This systematic review of seven small trials (123 participants) reports that mesenchymal stem cell therapy in MSA is generally safe and was associated in some studies with dose‑dependent slowing of clinical progression, but findings are heterogeneous across routes, doses, and study designs.

MSCs act via anti‑inflammatory and trophic mechanisms that are potentially disease‑modifying for synucleinopathies, making this preliminary clinical signal of neuroprotection relevant to Parkinson's therapeutic discovery, though evidence is limited and requires larger, standardized trials to assess…

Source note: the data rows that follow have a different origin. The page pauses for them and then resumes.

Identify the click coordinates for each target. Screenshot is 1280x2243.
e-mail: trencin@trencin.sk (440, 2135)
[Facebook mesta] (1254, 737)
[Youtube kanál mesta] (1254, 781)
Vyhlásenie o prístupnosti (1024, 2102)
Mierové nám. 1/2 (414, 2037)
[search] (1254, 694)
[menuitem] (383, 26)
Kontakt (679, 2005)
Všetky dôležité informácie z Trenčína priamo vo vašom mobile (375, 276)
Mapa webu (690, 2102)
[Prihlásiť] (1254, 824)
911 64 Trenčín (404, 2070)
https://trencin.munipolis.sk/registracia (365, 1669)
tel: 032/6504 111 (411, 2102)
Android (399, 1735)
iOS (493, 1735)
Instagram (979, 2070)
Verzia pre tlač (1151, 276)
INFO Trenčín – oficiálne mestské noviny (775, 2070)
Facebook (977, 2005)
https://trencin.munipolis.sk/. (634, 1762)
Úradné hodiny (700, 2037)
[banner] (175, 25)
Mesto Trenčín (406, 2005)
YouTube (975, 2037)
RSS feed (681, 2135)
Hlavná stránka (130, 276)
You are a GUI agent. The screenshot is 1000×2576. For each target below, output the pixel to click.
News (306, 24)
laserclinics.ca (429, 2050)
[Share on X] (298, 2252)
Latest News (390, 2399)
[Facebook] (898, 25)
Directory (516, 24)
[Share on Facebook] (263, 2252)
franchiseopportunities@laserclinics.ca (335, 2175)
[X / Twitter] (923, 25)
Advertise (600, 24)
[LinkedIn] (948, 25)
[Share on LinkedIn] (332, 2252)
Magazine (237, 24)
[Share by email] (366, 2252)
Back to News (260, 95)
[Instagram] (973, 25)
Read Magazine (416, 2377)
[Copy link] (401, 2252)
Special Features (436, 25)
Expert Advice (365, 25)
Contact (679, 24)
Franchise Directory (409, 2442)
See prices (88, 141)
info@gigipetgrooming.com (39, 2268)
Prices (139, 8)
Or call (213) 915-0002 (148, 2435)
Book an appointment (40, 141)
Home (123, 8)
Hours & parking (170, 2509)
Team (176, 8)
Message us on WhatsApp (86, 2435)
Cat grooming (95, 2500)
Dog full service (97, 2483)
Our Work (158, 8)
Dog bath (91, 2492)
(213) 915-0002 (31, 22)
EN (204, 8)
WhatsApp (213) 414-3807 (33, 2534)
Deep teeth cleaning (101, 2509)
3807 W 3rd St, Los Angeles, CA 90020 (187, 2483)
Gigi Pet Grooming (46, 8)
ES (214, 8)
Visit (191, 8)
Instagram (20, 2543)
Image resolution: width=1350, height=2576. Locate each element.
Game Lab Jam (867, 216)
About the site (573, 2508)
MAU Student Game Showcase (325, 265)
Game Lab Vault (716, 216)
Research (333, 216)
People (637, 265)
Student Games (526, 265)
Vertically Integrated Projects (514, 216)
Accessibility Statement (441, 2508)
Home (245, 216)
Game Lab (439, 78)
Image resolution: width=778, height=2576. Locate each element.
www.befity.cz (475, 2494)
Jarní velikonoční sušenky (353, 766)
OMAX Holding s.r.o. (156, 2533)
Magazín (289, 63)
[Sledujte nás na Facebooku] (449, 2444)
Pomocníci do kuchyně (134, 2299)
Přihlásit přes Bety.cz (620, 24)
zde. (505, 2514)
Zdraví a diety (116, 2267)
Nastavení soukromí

OBJECTIVE: To systematically evaluate the efficacy and safety of mesenchymal stem cell (MSC) therapy for patients with Multiple System Atrophy (MSA) by synthesising available clinical trial evidence and clarifying signals of disease modification. BACKGROUND: MSA is a rapidly progressive and fatal neurodegenerative disorder for which no disease-modifying therapies exist. MSC therapy has emerged as a potential treatment, with mechanisms centered on neuroprotection and clinical benefit through anti-inflammatory and trophic effects rather than direct cell replacement. METHODS: We systematically searched PubMed, Scopus, the Cochrane Library, and Web of Science for studies on mesenchymal stem cell (MSC) therapy in adults with probable or confirmed multiple system atrophy (MSA). Eligible studies included single-arm trials or comparisons with placebo or usual care. The primary outcome was safety and tolerability, assessed by the type and severity of adverse events. Secondary outcomes included the rate of disease progression measured by UMSARS total, Part I, and Part II scores. RESULTS: A total of 123 participants from seven studies were included. MSCs were administered through multiple routes, and adverse events occurred in 65-70% of participants but were mostly mild and transient. No serious MSC-related toxicity was reported. Several studies suggested slower disease progression following MSC therapy. For example, in Singer et al (2019), patients receiving high-dose MSCs showed a markedly lower rate of UMSARS total score progression compared with a matched historical control group (0.40 ± 0.59 vs 1.44 ± 1.42 points/month, p = 0.004), suggesting a possible dose-dependent effect. However, treatment effects varied across studies depending on dose, administration route, and disease stage. CONCLUSION: MSC therapy shows potential for disease modification in MSA by slowing neurological deterioration. The treatment was well tolerated, supporting the need for larger, definitive trials with standardised protocols and longer follow-up to confirm clinical benefit.